In fact, if one looks at the pattern of decisions over the years, it is clear that Yisrael Beytenu is the only party which has actively taken the side of the national-religious community over the ultra-Orthodox on almost every matter, even when its own supposed representatives sided with the haredim time after time.

YISRAEL BEYTENU was the only party that supported Rav David Stav for the position of chief rabbi. It was the party that wrote and proposed the Tzohar Bill that allowed couples to be registered with any municipal rabbi and not be beholden to the local rabbi who might use this for their advantage. It was the party that wanted the IDF chief rabbi to be allowed to complete conversions for soldiers undergoing conversion programs while serving in the army, and we propose the decentralization on a host of issues like marriage, kashrut and conversion and provide greater powers to municipal rabbis.

Many in Yisrael Beytenu, like Avigdor Liberman, have close members of their family who are observant and religious, and live in mixed towns and neighborhoods. From these experiences, we have developed a philosophy of religious moderation and “live and let live.”

Nevertheless, more than we want to see greater unity and moderation as opposed to division and extremism, the future of Israel could rest on what type of governments are formed in the near future.
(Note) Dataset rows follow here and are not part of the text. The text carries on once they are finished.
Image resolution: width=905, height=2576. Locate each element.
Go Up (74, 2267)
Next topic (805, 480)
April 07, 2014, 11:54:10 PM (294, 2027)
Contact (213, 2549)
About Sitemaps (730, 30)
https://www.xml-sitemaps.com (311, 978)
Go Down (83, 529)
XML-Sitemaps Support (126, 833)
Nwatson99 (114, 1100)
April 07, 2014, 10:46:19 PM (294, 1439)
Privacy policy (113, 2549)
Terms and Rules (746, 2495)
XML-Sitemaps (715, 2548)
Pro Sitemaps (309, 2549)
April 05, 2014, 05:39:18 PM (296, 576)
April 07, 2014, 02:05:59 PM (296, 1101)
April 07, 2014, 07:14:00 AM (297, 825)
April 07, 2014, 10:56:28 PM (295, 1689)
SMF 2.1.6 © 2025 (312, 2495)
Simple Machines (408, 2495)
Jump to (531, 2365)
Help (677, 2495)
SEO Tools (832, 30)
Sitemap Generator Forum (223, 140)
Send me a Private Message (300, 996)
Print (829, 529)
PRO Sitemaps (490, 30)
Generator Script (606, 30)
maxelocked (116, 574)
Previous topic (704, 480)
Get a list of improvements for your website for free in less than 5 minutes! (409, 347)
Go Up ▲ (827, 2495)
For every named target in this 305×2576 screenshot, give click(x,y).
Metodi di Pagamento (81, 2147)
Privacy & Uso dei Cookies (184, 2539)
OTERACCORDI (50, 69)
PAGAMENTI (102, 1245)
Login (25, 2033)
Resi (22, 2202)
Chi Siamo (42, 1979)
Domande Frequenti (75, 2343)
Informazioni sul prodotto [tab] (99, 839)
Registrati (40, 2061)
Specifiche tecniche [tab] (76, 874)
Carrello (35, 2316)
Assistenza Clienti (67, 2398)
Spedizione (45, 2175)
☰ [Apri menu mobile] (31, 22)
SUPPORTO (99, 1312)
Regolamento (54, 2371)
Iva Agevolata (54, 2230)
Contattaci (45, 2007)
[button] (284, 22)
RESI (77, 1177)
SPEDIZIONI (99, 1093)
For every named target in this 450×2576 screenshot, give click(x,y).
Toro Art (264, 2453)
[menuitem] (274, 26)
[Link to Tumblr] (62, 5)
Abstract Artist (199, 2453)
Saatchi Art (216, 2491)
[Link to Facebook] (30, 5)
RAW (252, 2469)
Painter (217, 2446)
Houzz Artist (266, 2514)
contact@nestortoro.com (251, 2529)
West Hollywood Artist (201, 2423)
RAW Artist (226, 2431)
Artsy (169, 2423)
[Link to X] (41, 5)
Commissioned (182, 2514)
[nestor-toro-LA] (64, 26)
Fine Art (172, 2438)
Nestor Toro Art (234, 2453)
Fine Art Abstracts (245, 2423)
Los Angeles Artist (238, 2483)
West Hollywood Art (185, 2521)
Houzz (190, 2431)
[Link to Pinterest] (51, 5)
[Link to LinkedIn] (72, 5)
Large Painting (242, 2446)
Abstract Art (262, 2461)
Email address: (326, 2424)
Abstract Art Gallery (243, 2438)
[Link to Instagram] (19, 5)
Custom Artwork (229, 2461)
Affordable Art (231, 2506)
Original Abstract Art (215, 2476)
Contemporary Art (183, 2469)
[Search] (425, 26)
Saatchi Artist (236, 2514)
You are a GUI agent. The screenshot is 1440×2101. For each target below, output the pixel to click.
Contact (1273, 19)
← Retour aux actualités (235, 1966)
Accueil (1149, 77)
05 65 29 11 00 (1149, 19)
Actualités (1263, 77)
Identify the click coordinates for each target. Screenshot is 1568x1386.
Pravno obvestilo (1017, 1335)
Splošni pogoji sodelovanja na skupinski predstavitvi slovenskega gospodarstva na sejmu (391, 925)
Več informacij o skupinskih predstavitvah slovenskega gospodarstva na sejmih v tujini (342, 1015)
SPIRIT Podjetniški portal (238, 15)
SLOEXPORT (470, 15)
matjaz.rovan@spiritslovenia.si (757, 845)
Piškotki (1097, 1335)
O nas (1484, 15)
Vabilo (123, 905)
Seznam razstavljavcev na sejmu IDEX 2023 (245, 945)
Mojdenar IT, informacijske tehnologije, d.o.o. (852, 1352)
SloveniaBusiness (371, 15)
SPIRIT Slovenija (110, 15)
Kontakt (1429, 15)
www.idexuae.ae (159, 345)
Even the neutral Central Bank of Israel has warned that economic growth could seriously slow down if the issue of integrating more ultra-Orthodox into the workforce is not addressed.

If the trends continue, our children and grandchildren could wake up to a scenario whereby their burden will be so great that they could buckle under the economic pressure of paying taxes not only for themselves, but also a rapidly growing segment that receives but does not contribute.

There are a lot of challenges bound up in this issue, but the bottom line is that we have to deal with this now and not kick the can down the road anymore hoping that someone else will deal with it. That is irresponsible and the antithesis of what elected officials should be doing.

We need to equalize the burden, contribution and service. We need to stand up for a moderate Judaism which unites rather than divides, and we need to stand up to those who put their own petty interests before the collective needs of Israeli society.

The writer is a member of Knesset and chair of the Yisrael Beytenu Knesset Faction.